## TRECHO SELECIONADO
=====
Um dos Inúmeros Aspectos da Reforma do Código Civil

Voltaire Marenzi

Advogado e Professor

Uma questão que retomo como uma vexata quaestio, vale dizer, um tema muito polêmico ainda objeto de discussão na reforma do nosso atual Código Civil, embora já decidida pela Corte Constitucional, por maioria de votos, “concluiu que normas estaduais, teriam violado competência privativa da União para legislar em matéria de direito civil, mormente em direito securitário”.[1]

O tema está hoje na berlinda quando escrevi sobre o ensaio de uma honrada colega que faz parte integrante da comissão de reforma do Código Civil, que também comentei alhures, recentemente. Segundo seus comentários o artigo 757 do Código Civil, que define o contrato de seguros “ foi mantido integralmente, mas foram criados dois parágrafos que determinam que  somente pode ser parte no contrato de seguro, como segurador,  entidade para tal fim legalmente autorizada; e, todas as entidades  organizadas para proteção de riscos de danos ou de pessoas, deverão  ser autorizadas previamente pelo órgão regulador e, atenderão às exigências técnicas, administrativas, jurídicas e financeiras aplicáveis ao segurador”.

Acrescentou, ela,  por fim que “esses parágrafos cumprem o papel de ressaltar que entidades como associações e cooperativas não são seguradores, não podem atuar como tal, salvo as cooperativas com atividades nas áreas de saúde e rural, conforme expressamente previsto no Decreto-Lei n. 73, de 1966”.

Segundo entendimento da douta colega, “na atualidade, inúmeras entidades associativas se organizaram para exercer a chamada proteção veicular e já se expandem para riscos de vida e acidentes pessoais, residenciais e outros. São entidades que não realizam cálculos atuariais, não criam e nem administram fundos mutuais, não fazem reservas técnicas, não recolhem tributos e tão pouco se submetem à regulação do Estado”.
=====
## TAREFA A CUMPRIR
Responda com base no trecho sobre a reforma do Código Civil:
(a) Qual artigo do Código Civil define o contrato de seguros?
(b) Quais cooperativas podem atuar como seguradores, e em que norma essa exceção está prevista?
(c) Para exercer que tipo de proteção inúmeras entidades associativas se organizaram atualmente?
=====
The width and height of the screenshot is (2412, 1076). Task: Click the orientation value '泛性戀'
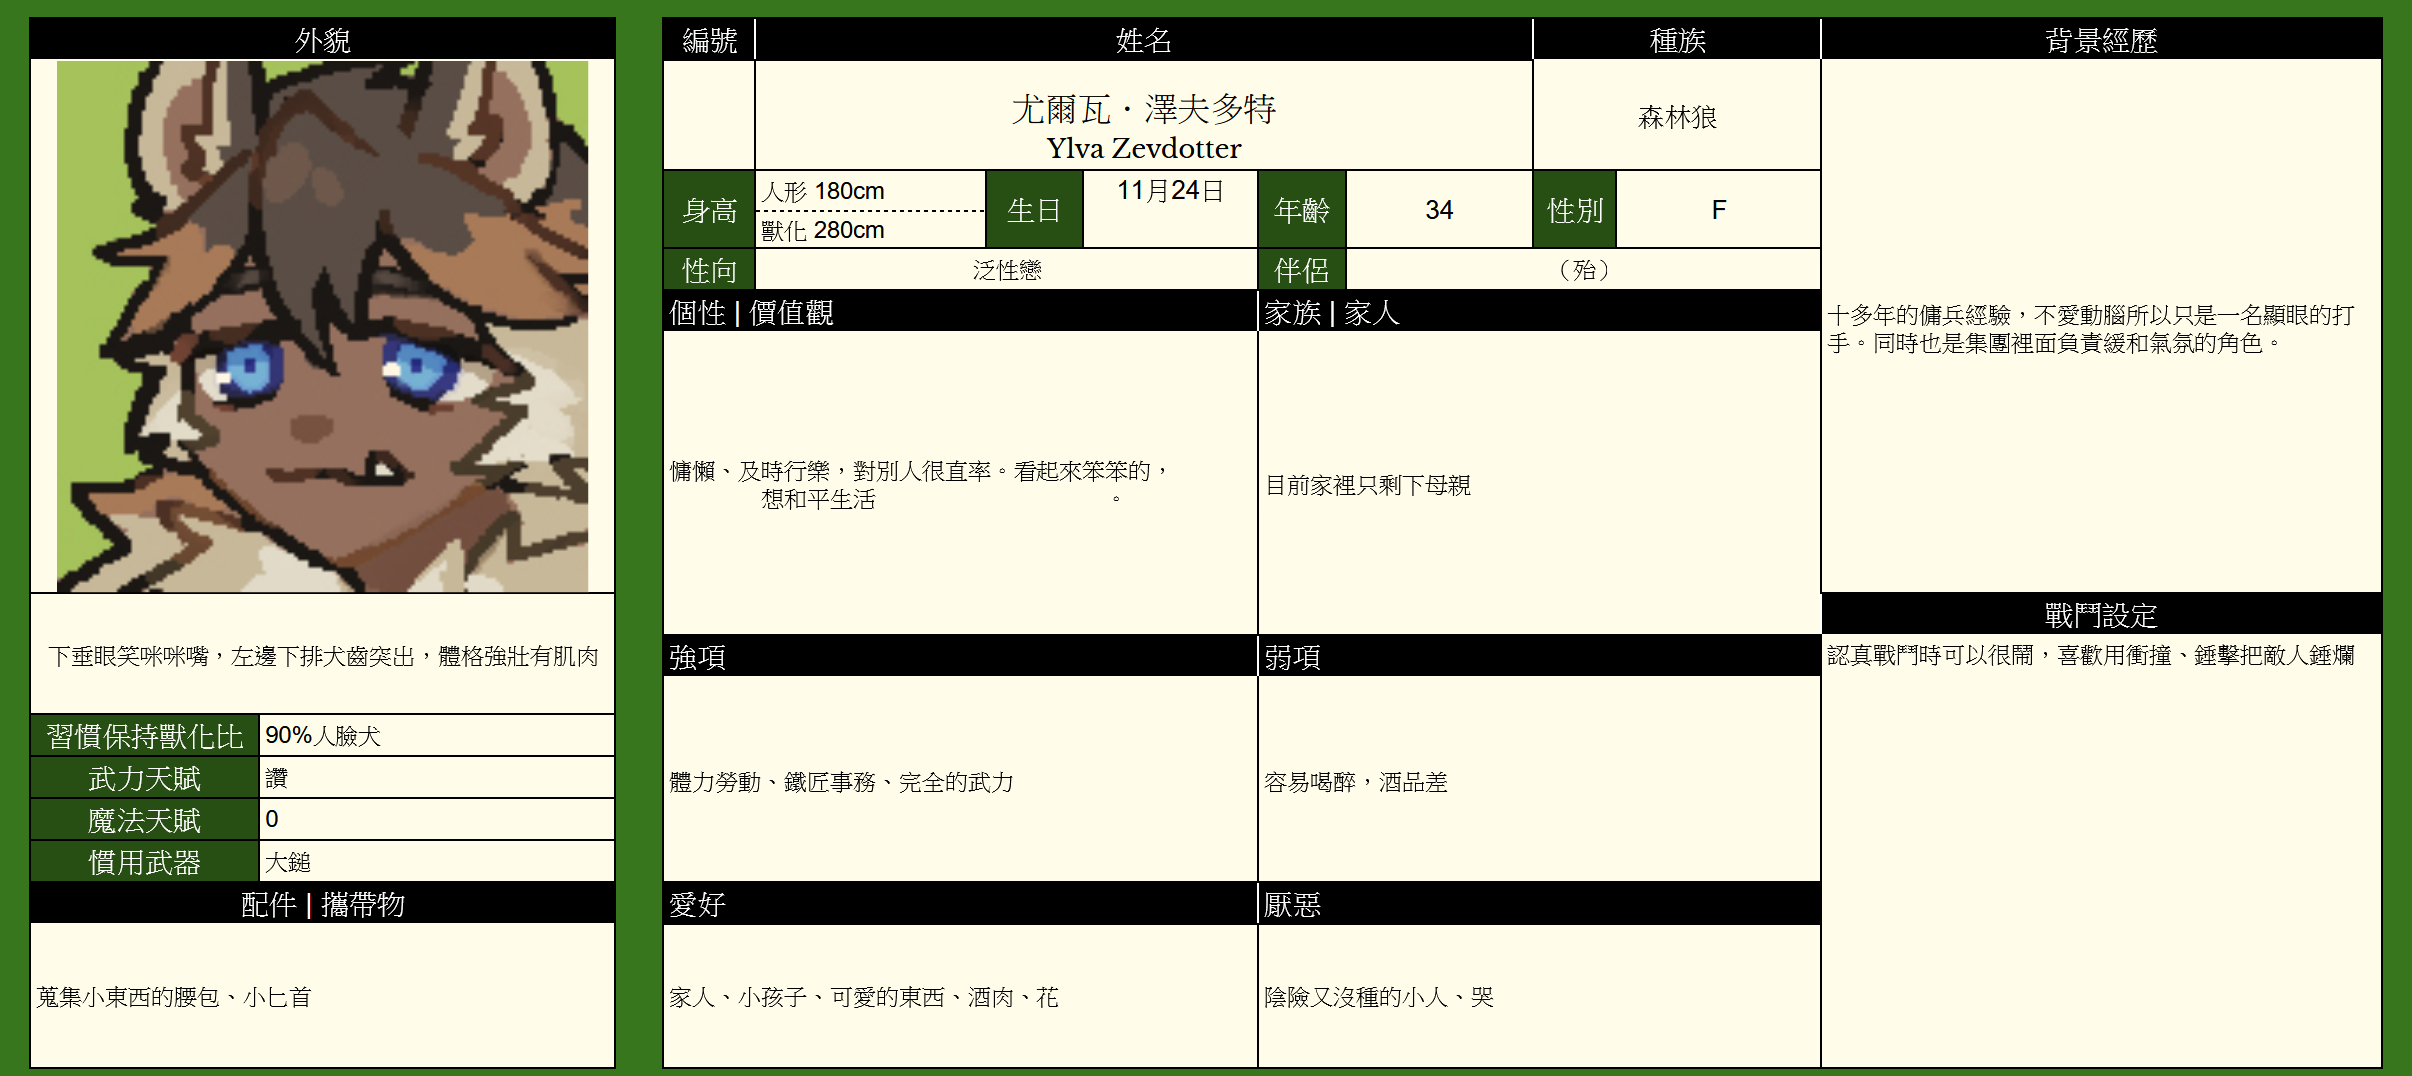(1006, 270)
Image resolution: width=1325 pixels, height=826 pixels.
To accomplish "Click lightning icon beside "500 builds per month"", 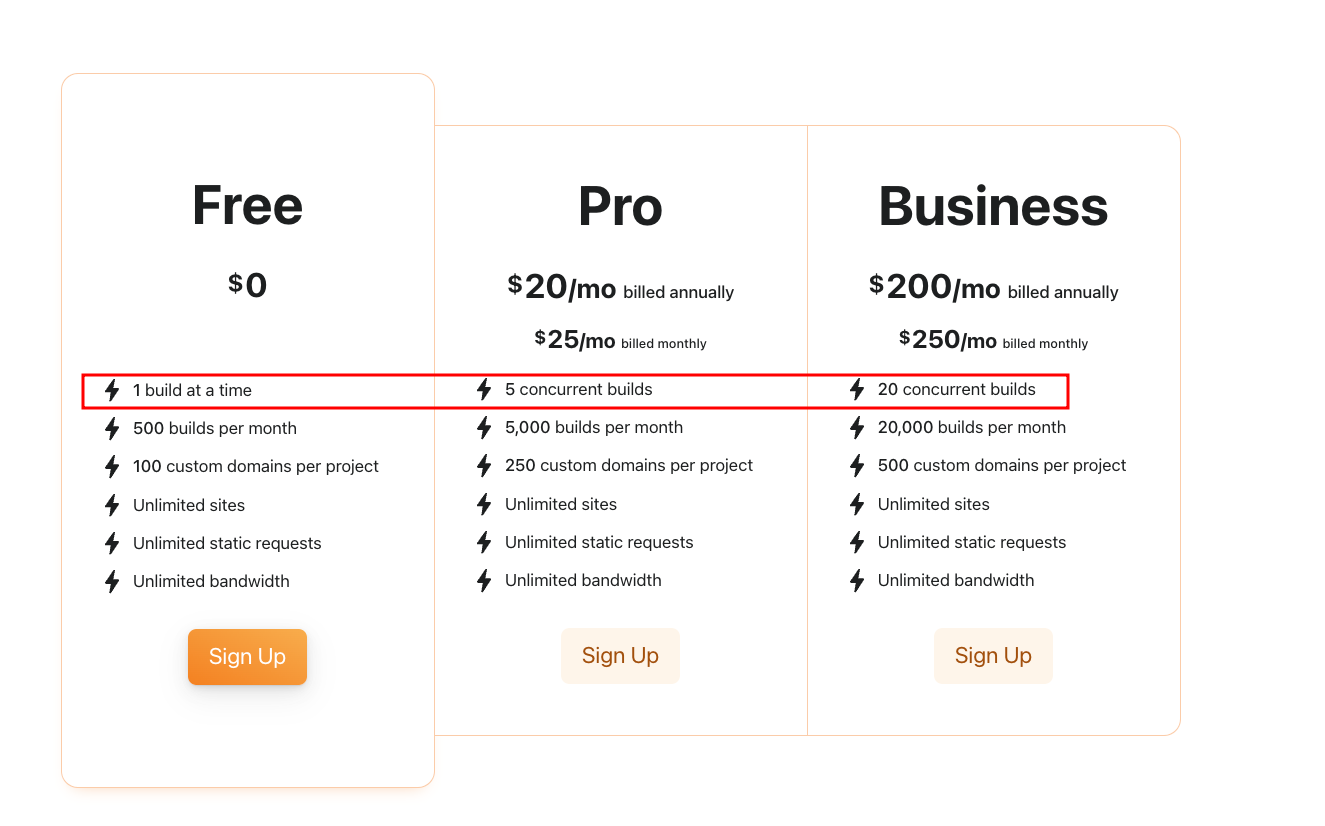I will pos(112,429).
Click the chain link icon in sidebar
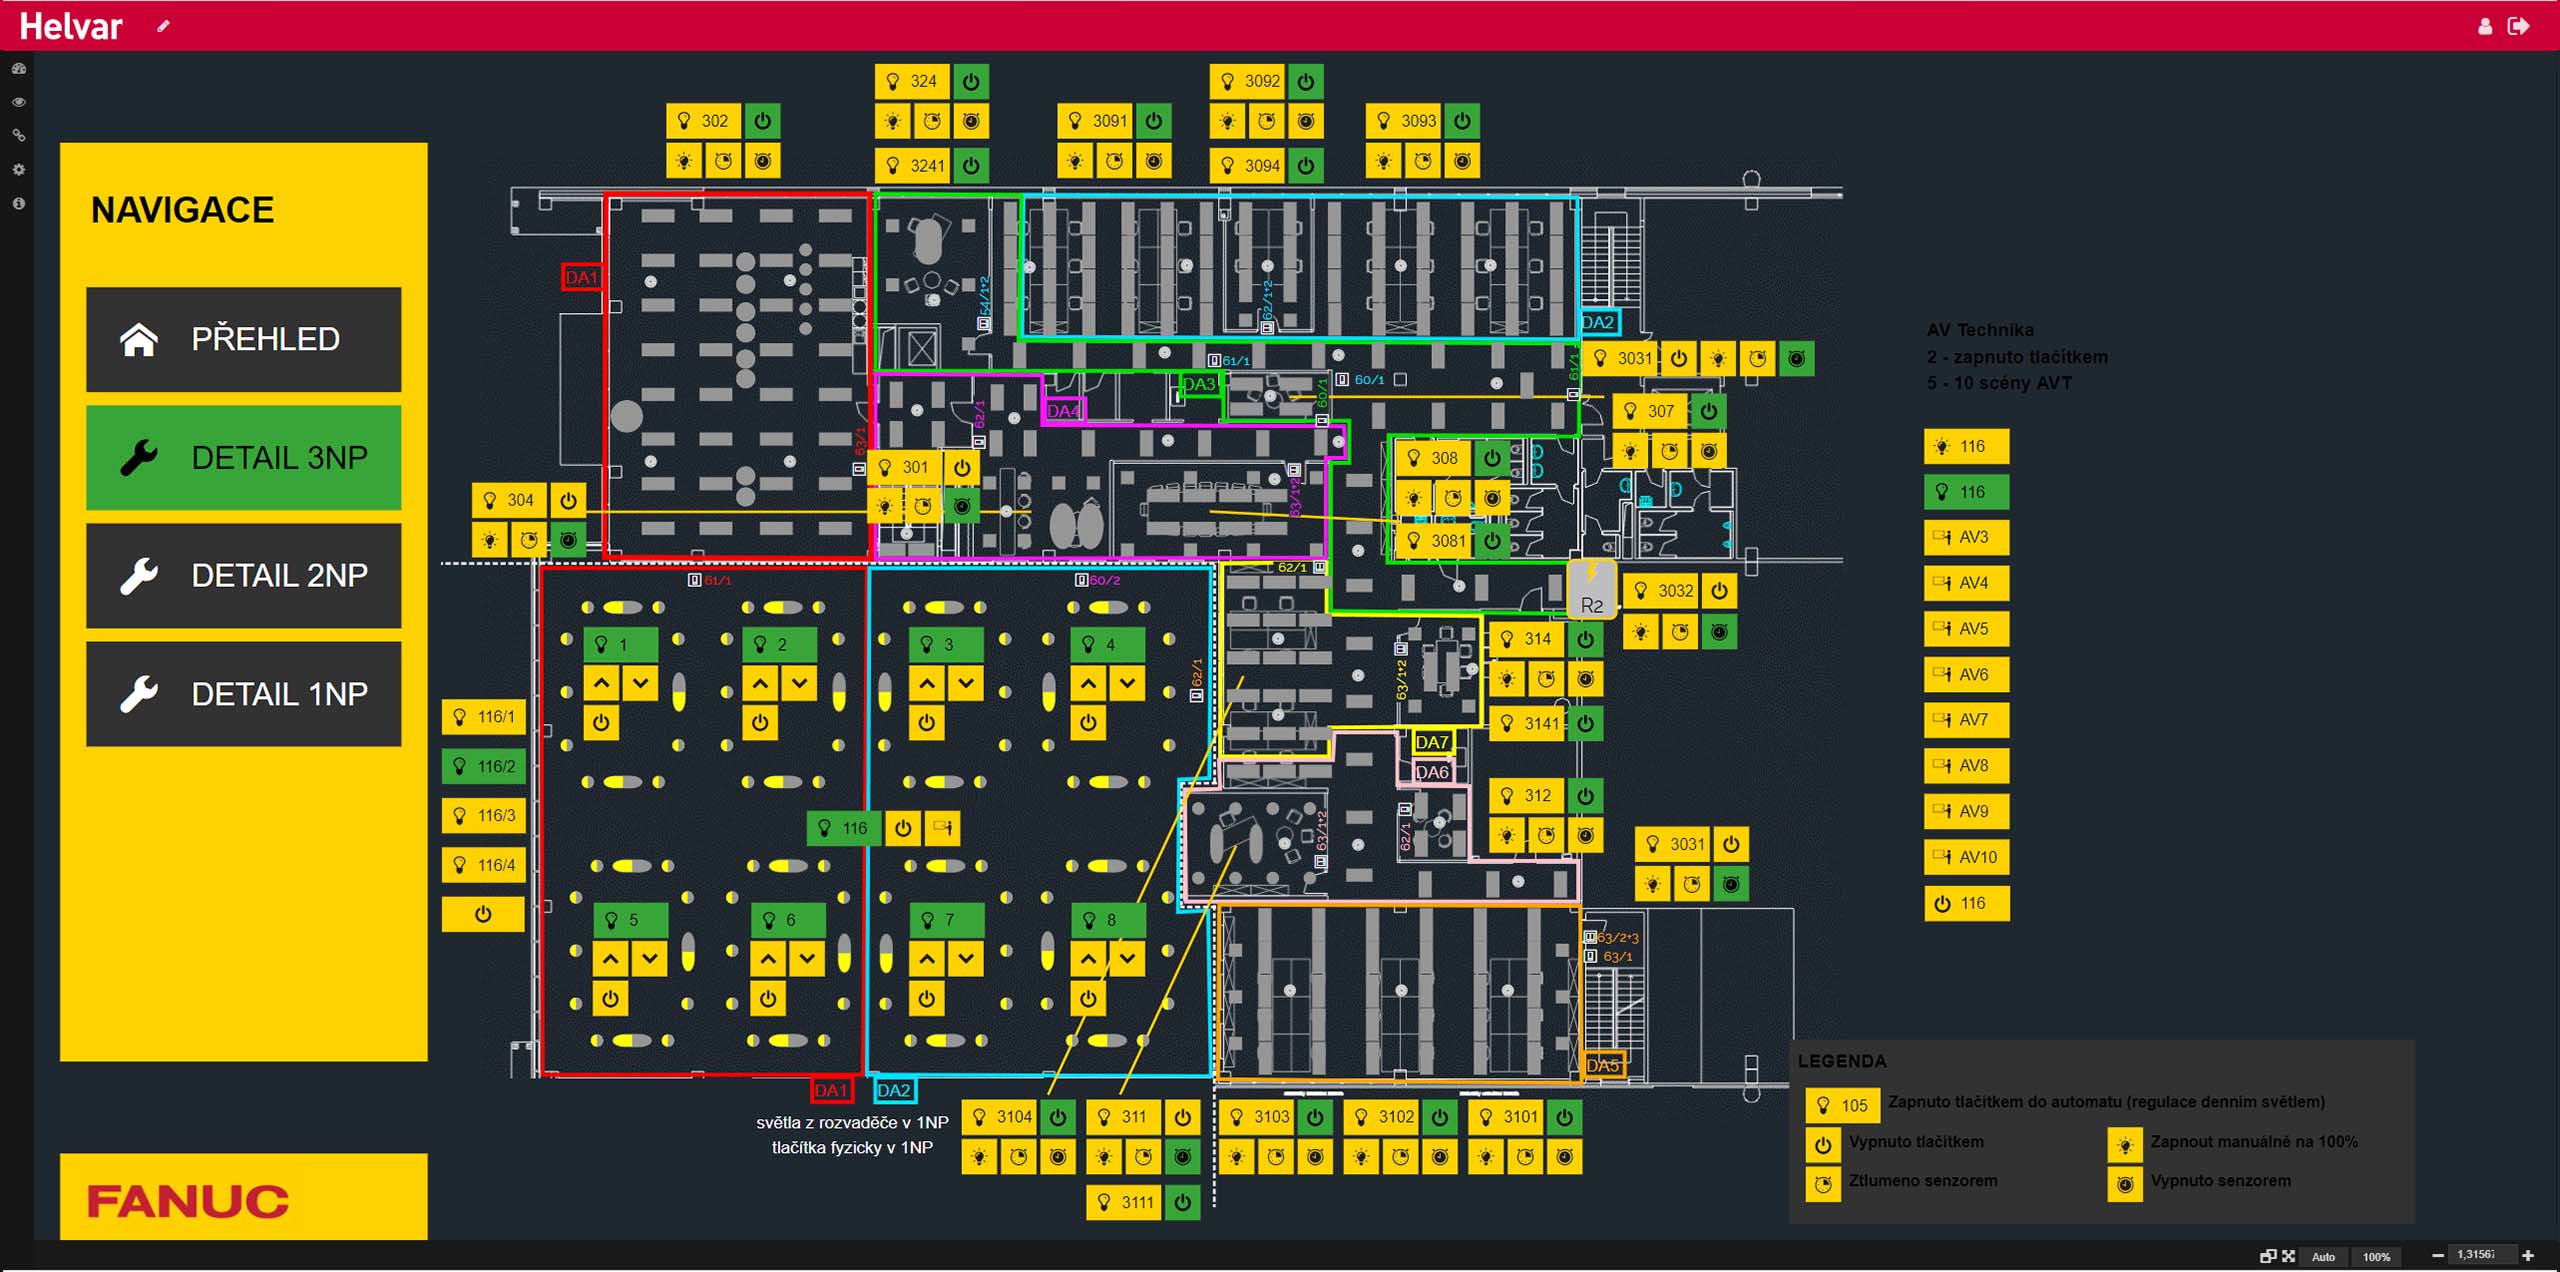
=====
## RESPOSTA ESCRITA
(a) O artigo 757.
(b) As cooperativas com atividades nas áreas de saúde e rural, conforme o Decreto-Lei n. 73, de 1966.
(c) A chamada proteção veicular.